* _TEXT FOR ANALYSIS_
----------
FBI Ten Most Wanted Fugitive
- Charges: Drug-related triple homicide in Bridgeport, Connecticut

Description
- Born: O'Neill Vassell September 27, 1976 (age 49) Brooklyn, New York, U.S.
- Nationality: American
- Gender: Male

Status
- Added: July 1995
- Caught: October 16, 1996
- Number: 443
- Captured

= O'Neil Vassell =

American murderer (born 1976)

O'Neill Vassell (born September 27, 1976) is an American criminal of Jamaican descent and a former member of the FBI Ten Most Wanted Fugitives list who was added as number 443. Vassell was sought for the murder of three Connecticut men in connection with the drug trade in 1993, as well as assaults on others in Bridgeport, and Durham, North Carolina.

==Charges and capture==
In July 1995, he was placed on the Most Wanted list for suspicion of the murders. In one murder, a man was shot 13 times at a basketball court. In the other two, occupants of two vehicles fired at each other while speeding through a residential neighborhood. Vassell's gang, the "Rats", were feuding with the "Cats" over control of Bridgeport's cocaine trade. At the time of his matriculation, he has last been spotted in New York City, and was believed to be armed with a 9mm semiautomatic handgun. He was considered extremely dangerous. He was known to be associated with a Jamaican drug ring, the "Rats". He was officially federally warranted with the charge of "unlawful flight to avoid prosecution for murder."

On October 16, 1996, a nighttime raid conducted by the FBI and the NYPD was executed on a Brooklyn apartment, and Vassell was captured. He was unarmed and did not resist when cornered in the Canarsie residence. He has been sought by CT law enforcement since 1993. In 1997, while awaiting trial for the Bridgeport murders, he was charged and convicted of distributing a letter from prison, upon which allegedly an incitement to murder a gang member was encoded. The Connecticut Supreme Court went on to reverse this decision.

Vassell was convicted of two murders and sentenced to 120 years in prison. In 2021, Vassell became eligible for parole under a new law expanding parole eligibility for youthful offenders. However, he was denied early release in 2021.
----------
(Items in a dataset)
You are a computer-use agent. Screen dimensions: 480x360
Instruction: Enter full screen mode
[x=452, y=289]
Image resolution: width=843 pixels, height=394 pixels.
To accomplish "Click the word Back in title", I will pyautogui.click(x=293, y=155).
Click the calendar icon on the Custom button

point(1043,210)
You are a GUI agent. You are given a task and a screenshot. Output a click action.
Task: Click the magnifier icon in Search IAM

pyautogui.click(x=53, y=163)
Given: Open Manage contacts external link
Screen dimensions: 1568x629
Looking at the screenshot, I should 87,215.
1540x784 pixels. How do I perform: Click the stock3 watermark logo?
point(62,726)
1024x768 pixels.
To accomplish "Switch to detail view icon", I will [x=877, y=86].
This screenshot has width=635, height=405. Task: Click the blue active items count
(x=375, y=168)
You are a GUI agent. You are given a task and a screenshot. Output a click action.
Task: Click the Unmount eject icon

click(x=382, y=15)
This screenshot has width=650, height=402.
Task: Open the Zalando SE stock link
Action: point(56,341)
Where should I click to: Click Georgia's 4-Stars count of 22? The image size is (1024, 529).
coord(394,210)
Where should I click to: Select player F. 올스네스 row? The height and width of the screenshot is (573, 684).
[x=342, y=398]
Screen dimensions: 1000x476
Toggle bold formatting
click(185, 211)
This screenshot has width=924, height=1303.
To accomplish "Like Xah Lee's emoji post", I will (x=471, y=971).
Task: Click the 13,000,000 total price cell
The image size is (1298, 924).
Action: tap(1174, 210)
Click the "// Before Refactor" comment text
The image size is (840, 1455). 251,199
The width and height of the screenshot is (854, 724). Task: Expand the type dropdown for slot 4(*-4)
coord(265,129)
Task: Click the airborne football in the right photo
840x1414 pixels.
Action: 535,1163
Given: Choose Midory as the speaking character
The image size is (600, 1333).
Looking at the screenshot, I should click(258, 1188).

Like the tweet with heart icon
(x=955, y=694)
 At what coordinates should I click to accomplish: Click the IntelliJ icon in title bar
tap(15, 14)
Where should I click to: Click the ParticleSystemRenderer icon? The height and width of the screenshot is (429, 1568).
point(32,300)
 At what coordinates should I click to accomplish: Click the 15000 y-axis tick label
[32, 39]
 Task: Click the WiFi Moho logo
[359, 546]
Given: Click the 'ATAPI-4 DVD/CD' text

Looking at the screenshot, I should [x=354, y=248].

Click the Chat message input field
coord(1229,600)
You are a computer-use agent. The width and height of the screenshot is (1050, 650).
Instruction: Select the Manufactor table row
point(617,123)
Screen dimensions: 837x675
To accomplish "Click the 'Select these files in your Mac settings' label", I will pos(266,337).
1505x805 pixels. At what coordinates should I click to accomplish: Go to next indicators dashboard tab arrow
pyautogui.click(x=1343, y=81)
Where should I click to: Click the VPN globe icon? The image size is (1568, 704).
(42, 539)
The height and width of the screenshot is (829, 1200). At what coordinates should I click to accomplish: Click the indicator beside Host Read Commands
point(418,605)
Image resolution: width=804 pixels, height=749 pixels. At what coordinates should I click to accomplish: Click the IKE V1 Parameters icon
----------
* _EXERCISE BRIEF_
Return everything in the Vassell article from "Description" down to "murderer (born 1976)", copied word for word.

* _SOLVED PROBLEM_
Description
- Born: O'Neill Vassell September 27, 1976 (age 49) Brooklyn, New York, U.S.
- Nationality: American
- Gender: Male

Status
- Added: July 1995
- Caught: October 16, 1996
- Number: 443
- Captured

= O'Neil Vassell =

American murderer (born 1976)